法華経の普賢菩薩勧発品第二十八の中に、「少欲知足」という言葉があります。
「自分の欲を少なくして、私は今のままで足りている、満たされているということを知る。」という意味です。つまり、「何がないか」と考えるよりも「何があるか」を考える、という発想の転換をしなさいとお釈迦さまは説いて居られます。
「何がないか」というのは、経済という物差しで世の中を見るということです。大量生産、大量消費、大量廃棄という物質社会といわれる経済至上主義の現代では、人間が物質的、経済的に得えられる喜びは一時的なもので、永遠に満たされるということはありません。
なぜなら、人間の欲望には際限がないからです。
 その一方、「何があるか」というのは、自分の身の回りを見つめ直し、今のままでも充分だということを知ることです。
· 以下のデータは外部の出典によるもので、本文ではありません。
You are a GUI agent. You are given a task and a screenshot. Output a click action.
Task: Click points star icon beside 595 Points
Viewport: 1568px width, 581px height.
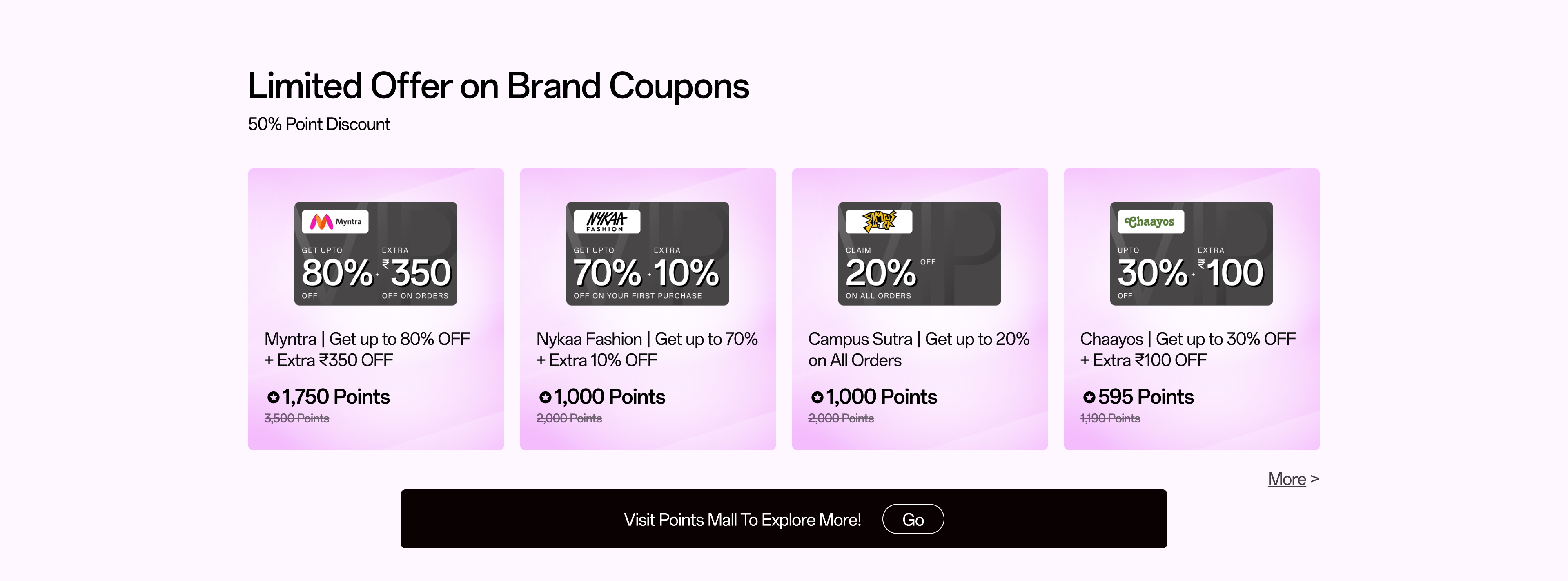tap(1088, 398)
また、「何があるか」というのは、物の表面だけではなく、その奥にある「縁」や「恵み」という目では見えないところまで観て初めてその意味をなします。例えば、あなたの前に一粒のヒマワリの種があります。経済的に見れば、ヒマワリの種はダイヤモンドなどと違い、大した価値はないかもしれません。しかし、花の種が存在する為には、太陽、大地、空気、水の恵みが不可欠であり、途方も無い長い年月の間絶えることなく、子孫を残し続け、今、あなたの手元にあるのです。花の種、しいてはあなたの身の回りにある全てのもの、さらには、あなた自身もこの世に二つとない奇跡のような存在なのです。
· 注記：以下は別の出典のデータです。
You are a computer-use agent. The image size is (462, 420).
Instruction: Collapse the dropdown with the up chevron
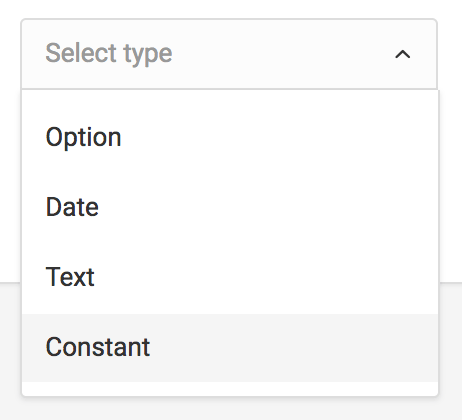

 次から次へと発売される最新の機器を買い求めたり、流行りを追いかけていると知らぬ間に感謝や恵みの心を忘れてしまいます。それよりも、あなたを含む身のまわりの奇跡のような存在に喜びを感じ、感謝し、経済的な価値観とは違うものさしで世の中を観る喜びを楽しんでみてはいかがでしょうか。そうすると今とは違う世界が観えてくるかもしれません。